Stored data entries
------------------------------------------------------------------------

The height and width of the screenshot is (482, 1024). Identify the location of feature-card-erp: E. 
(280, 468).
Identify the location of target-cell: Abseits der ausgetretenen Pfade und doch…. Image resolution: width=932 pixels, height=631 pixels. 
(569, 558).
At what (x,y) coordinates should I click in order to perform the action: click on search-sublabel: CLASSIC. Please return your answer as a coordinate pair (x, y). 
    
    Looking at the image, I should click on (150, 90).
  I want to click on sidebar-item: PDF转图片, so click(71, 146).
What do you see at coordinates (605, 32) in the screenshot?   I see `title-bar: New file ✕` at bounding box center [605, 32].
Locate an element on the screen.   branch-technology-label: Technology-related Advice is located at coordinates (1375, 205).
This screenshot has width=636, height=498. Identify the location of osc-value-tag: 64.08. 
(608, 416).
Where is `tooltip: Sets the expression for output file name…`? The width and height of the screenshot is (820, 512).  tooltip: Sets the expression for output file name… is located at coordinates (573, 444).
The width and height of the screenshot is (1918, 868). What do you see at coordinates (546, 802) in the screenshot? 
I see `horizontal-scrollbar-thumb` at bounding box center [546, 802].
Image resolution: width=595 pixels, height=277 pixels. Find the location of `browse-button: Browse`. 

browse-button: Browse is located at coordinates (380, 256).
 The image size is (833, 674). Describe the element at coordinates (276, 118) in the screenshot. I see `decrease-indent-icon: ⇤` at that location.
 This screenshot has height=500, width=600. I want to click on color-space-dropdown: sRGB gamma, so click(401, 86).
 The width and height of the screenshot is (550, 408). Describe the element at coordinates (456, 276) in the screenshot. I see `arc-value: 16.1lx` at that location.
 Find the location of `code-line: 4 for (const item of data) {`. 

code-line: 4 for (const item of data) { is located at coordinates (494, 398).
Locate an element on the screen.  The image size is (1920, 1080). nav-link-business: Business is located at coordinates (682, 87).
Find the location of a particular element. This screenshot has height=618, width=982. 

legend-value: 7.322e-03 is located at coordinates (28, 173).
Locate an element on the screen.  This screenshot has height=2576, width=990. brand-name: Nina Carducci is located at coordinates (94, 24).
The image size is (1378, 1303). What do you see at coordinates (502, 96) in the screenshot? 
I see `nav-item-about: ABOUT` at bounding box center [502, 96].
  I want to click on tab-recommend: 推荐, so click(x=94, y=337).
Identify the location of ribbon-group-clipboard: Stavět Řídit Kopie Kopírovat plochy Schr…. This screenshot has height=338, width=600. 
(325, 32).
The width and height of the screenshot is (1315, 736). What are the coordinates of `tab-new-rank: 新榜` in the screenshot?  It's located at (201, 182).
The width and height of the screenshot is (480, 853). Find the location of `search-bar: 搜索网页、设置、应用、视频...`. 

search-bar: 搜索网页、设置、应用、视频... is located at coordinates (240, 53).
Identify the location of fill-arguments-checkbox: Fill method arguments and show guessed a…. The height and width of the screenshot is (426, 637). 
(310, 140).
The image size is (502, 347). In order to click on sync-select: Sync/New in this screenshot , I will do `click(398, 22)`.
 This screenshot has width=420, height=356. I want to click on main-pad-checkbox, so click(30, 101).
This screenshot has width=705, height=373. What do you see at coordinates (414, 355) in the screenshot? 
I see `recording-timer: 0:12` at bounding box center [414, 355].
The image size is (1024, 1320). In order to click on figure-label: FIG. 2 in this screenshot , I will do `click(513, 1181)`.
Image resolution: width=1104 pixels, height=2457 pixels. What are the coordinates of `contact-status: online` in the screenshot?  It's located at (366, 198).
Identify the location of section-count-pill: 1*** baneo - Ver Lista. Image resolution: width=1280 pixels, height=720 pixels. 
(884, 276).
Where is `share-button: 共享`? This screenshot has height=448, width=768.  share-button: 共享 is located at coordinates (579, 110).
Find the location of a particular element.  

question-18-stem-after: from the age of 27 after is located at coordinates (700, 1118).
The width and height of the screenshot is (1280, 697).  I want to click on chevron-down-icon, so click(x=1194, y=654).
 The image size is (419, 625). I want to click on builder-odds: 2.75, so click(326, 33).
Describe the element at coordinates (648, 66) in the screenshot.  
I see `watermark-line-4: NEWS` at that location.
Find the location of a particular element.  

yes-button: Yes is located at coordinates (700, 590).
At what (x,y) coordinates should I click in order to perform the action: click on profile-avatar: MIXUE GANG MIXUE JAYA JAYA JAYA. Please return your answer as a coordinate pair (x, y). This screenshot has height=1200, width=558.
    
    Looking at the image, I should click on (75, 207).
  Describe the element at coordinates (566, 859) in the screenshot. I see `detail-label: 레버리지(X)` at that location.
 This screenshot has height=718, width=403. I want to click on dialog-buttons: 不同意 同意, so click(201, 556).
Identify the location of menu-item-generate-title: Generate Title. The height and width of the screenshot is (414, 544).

------------------------------------------------------------------------

Action item | Can you update every one of the records by swapping "Find the location of" for "Locate", leaving everything else unchanged?

Solution for this task |
The height and width of the screenshot is (482, 1024). Identify the location of feature-card-erp: E. 
(280, 468).
Identify the location of target-cell: Abseits der ausgetretenen Pfade und doch…. Image resolution: width=932 pixels, height=631 pixels. 
(569, 558).
At what (x,y) coordinates should I click in order to perform the action: click on search-sublabel: CLASSIC. Please return your answer as a coordinate pair (x, y). 
    
    Looking at the image, I should click on (150, 90).
  I want to click on sidebar-item: PDF转图片, so click(71, 146).
What do you see at coordinates (605, 32) in the screenshot?   I see `title-bar: New file ✕` at bounding box center [605, 32].
Locate an element on the screen.   branch-technology-label: Technology-related Advice is located at coordinates (1375, 205).
This screenshot has width=636, height=498. Identify the location of osc-value-tag: 64.08. 
(608, 416).
Where is `tooltip: Sets the expression for output file name…`? The width and height of the screenshot is (820, 512).  tooltip: Sets the expression for output file name… is located at coordinates (573, 444).
The width and height of the screenshot is (1918, 868). What do you see at coordinates (546, 802) in the screenshot? 
I see `horizontal-scrollbar-thumb` at bounding box center [546, 802].
Image resolution: width=595 pixels, height=277 pixels. Locate `browse-button: Browse`. 

browse-button: Browse is located at coordinates (380, 256).
 The image size is (833, 674). Describe the element at coordinates (276, 118) in the screenshot. I see `decrease-indent-icon: ⇤` at that location.
 This screenshot has height=500, width=600. I want to click on color-space-dropdown: sRGB gamma, so click(401, 86).
 The width and height of the screenshot is (550, 408). Describe the element at coordinates (456, 276) in the screenshot. I see `arc-value: 16.1lx` at that location.
 Locate `code-line: 4 for (const item of data) {`. 

code-line: 4 for (const item of data) { is located at coordinates (494, 398).
Locate an element on the screen.  The image size is (1920, 1080). nav-link-business: Business is located at coordinates (682, 87).
Locate a particular element. This screenshot has height=618, width=982. 

legend-value: 7.322e-03 is located at coordinates (28, 173).
Locate an element on the screen.  This screenshot has height=2576, width=990. brand-name: Nina Carducci is located at coordinates (94, 24).
The image size is (1378, 1303). What do you see at coordinates (502, 96) in the screenshot? 
I see `nav-item-about: ABOUT` at bounding box center [502, 96].
  I want to click on tab-recommend: 推荐, so click(x=94, y=337).
Identify the location of ribbon-group-clipboard: Stavět Řídit Kopie Kopírovat plochy Schr…. This screenshot has height=338, width=600. 
(325, 32).
The width and height of the screenshot is (1315, 736). What are the coordinates of `tab-new-rank: 新榜` in the screenshot?  It's located at (201, 182).
The width and height of the screenshot is (480, 853). Locate `search-bar: 搜索网页、设置、应用、视频...`. 

search-bar: 搜索网页、设置、应用、视频... is located at coordinates (240, 53).
Identify the location of fill-arguments-checkbox: Fill method arguments and show guessed a…. The height and width of the screenshot is (426, 637). 
(310, 140).
The image size is (502, 347). In order to click on sync-select: Sync/New in this screenshot , I will do `click(398, 22)`.
 This screenshot has width=420, height=356. I want to click on main-pad-checkbox, so click(30, 101).
This screenshot has width=705, height=373. What do you see at coordinates (414, 355) in the screenshot? 
I see `recording-timer: 0:12` at bounding box center [414, 355].
The image size is (1024, 1320). In order to click on figure-label: FIG. 2 in this screenshot , I will do `click(513, 1181)`.
Image resolution: width=1104 pixels, height=2457 pixels. What are the coordinates of `contact-status: online` in the screenshot?  It's located at (366, 198).
Identify the location of section-count-pill: 1*** baneo - Ver Lista. Image resolution: width=1280 pixels, height=720 pixels. 
(884, 276).
Where is `share-button: 共享`? This screenshot has height=448, width=768.  share-button: 共享 is located at coordinates (579, 110).
Locate a particular element.  

question-18-stem-after: from the age of 27 after is located at coordinates (700, 1118).
The width and height of the screenshot is (1280, 697).  I want to click on chevron-down-icon, so click(x=1194, y=654).
 The image size is (419, 625). I want to click on builder-odds: 2.75, so click(326, 33).
Describe the element at coordinates (648, 66) in the screenshot.  
I see `watermark-line-4: NEWS` at that location.
Locate a particular element.  

yes-button: Yes is located at coordinates (700, 590).
At what (x,y) coordinates should I click in order to perform the action: click on profile-avatar: MIXUE GANG MIXUE JAYA JAYA JAYA. Please return your answer as a coordinate pair (x, y). This screenshot has height=1200, width=558.
    
    Looking at the image, I should click on (75, 207).
  Describe the element at coordinates (566, 859) in the screenshot. I see `detail-label: 레버리지(X)` at that location.
 This screenshot has height=718, width=403. I want to click on dialog-buttons: 不同意 同意, so click(201, 556).
Identify the location of menu-item-generate-title: Generate Title. The height and width of the screenshot is (414, 544).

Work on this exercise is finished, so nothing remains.